◆ Requirement ◆
The answer must be every line below that holds the word "computer".

◆ Pixel coordinate grounding data ◆

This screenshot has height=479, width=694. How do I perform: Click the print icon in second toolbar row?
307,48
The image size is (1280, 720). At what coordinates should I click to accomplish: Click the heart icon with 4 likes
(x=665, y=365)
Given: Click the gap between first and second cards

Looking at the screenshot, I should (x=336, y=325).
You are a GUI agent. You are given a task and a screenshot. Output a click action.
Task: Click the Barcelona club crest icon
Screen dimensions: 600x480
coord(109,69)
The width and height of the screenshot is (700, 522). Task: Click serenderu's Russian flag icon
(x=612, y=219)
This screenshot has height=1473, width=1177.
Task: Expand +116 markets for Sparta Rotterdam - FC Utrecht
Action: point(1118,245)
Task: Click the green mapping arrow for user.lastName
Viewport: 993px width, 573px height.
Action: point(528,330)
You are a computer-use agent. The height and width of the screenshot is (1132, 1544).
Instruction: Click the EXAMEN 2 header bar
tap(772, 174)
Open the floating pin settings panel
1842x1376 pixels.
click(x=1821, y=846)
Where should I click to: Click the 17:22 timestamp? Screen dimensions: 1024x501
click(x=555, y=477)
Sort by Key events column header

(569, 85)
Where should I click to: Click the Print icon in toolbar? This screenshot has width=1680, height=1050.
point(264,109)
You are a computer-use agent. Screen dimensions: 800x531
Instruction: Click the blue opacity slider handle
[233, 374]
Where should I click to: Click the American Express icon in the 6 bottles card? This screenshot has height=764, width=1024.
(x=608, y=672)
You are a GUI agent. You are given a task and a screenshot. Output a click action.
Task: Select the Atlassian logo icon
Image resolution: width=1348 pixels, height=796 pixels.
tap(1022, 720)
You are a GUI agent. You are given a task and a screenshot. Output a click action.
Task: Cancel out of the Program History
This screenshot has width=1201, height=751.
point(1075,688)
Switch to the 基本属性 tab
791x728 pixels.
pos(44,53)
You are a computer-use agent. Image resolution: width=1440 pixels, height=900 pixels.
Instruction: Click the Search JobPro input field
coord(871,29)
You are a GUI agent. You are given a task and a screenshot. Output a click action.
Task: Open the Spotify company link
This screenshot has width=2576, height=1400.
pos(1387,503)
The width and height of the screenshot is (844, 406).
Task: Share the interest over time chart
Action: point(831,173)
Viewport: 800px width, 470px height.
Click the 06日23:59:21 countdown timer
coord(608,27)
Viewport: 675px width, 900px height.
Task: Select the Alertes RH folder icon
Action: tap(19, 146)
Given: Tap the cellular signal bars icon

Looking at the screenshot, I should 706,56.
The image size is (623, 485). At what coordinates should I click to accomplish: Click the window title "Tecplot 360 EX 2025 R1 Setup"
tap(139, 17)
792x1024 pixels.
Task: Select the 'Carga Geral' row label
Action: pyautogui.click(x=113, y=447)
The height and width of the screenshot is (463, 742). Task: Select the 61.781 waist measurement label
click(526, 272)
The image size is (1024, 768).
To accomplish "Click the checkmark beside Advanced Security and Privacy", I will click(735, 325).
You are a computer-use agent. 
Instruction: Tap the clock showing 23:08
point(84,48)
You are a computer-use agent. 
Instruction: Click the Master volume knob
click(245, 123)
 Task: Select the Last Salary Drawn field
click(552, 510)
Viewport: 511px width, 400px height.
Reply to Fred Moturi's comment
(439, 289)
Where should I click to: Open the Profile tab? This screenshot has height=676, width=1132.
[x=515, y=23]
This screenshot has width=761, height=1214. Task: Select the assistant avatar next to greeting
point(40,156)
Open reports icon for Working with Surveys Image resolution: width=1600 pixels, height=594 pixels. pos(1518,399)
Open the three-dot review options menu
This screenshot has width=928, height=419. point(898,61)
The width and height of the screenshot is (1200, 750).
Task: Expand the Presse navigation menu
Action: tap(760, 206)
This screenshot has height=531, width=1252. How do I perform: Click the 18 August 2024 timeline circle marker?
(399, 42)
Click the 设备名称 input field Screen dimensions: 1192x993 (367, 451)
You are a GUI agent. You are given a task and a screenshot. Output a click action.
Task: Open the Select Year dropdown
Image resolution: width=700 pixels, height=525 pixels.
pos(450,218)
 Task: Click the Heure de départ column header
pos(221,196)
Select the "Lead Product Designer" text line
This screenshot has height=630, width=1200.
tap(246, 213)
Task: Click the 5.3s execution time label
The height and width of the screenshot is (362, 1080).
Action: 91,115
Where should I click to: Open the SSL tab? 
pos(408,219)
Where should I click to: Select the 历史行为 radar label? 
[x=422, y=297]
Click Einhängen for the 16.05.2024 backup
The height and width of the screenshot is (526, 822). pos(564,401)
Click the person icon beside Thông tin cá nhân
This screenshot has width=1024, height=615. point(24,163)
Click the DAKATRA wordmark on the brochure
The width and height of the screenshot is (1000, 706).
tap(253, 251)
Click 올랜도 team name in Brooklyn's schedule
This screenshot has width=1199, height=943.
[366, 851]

◆ Result for this task ◆
You are a computer-use agent. The height and width of the screenshot is (1132, 1544).
You are a computer-use agent. Screen dimensions: 800x531
You are a computer-use agent. Image resolution: width=1440 pixels, height=900 pixels.
You are a computer-use agent. 
You are a computer-use agent. 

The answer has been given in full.